Internet Explorer Six, resident of the interwebs for over 8 years, died the morning of March 1, 2010 in Mountain View, California, as a result of a workplace injury sustained at the headquarters of Google, Inc. Internet Explorer Six, known to friends and family as "IE6," is survived by son Internet Explorer Seven, and grand-daughter Internet Explorer Eight.
As much as I'd like March 1st to be the last day that people browse the web with this browser, that's not how it's going to be. Despite being horribly out of date, people still use it.
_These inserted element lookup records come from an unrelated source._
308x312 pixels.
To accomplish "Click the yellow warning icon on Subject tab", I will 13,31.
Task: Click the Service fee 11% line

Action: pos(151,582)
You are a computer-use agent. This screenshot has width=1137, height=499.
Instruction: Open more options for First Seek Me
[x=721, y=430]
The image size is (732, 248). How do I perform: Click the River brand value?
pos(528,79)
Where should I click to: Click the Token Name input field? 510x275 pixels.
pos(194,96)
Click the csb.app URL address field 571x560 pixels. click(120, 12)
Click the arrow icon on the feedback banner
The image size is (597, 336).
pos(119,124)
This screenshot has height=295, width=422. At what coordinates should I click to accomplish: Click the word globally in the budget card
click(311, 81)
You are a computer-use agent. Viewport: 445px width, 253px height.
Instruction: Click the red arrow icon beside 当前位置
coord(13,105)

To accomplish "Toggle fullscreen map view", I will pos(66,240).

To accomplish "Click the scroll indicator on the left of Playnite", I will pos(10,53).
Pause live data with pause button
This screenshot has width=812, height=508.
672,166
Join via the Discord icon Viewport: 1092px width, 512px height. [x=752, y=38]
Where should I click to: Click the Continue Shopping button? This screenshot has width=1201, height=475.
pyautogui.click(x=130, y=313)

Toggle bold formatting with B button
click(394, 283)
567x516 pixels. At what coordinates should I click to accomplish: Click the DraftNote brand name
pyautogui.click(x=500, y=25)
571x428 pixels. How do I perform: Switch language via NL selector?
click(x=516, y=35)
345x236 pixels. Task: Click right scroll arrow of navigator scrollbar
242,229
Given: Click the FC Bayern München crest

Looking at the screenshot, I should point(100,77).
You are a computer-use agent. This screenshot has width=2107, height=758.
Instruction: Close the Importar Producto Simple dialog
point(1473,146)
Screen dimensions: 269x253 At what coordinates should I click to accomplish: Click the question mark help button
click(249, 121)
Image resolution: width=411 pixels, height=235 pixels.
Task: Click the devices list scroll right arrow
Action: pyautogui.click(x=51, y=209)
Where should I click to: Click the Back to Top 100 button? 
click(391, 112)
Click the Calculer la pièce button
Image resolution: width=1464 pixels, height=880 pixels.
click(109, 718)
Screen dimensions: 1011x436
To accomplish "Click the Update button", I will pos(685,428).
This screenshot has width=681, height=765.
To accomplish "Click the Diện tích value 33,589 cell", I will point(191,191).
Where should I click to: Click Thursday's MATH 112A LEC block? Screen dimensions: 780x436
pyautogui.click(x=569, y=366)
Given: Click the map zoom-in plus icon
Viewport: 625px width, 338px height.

Let's play the blame game. Who's to blame? Well, a lot of people are:
- Microsoft: Every single XP CD or DVD sold by Microsoft, right up to its demise, contained IE6. While users could rely on service packs to update the OS, the browser didn't get an upgrade.
- Enterprise: For building houses of cards on top of the browser with no thought for the future.
- Web developers: For spending too many years making IE support paramount.
The problem with IE6 isn't so much that it's not dead, because functionally it is, but that it lives in a zombie-like state on too many systems, either because people aren't aware of the risks of using it (if you work for a company like that, make sure to keep your resume up to date), or they enjoy playing Russian Roulette with their systems.
My guess is that for as long as Windows XP remains relevant (and remember that through XP Mode on Windows 7, Microsoft has given the OS a reprieve), we'll still be talking about IE6.